== Segment start ==

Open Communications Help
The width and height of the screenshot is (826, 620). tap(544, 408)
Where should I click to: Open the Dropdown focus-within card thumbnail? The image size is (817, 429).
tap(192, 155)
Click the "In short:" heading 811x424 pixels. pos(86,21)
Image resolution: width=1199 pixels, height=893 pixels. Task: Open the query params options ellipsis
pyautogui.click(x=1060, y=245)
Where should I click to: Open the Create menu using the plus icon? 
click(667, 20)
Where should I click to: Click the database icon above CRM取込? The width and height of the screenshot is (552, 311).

== Segment end ==

- TRY IT
Each entry above needs to be duplicated exactly.

- FINISHED EXERCISE
Open Communications Help
The width and height of the screenshot is (826, 620). tap(544, 408)
Where should I click to: Open the Dropdown focus-within card thumbnail? The image size is (817, 429).
tap(192, 155)
Click the "In short:" heading 811x424 pixels. pos(86,21)
Image resolution: width=1199 pixels, height=893 pixels. Task: Open the query params options ellipsis
pyautogui.click(x=1060, y=245)
Where should I click to: Open the Create menu using the plus icon? 
click(667, 20)
Where should I click to: Click the database icon above CRM取込? The width and height of the screenshot is (552, 311).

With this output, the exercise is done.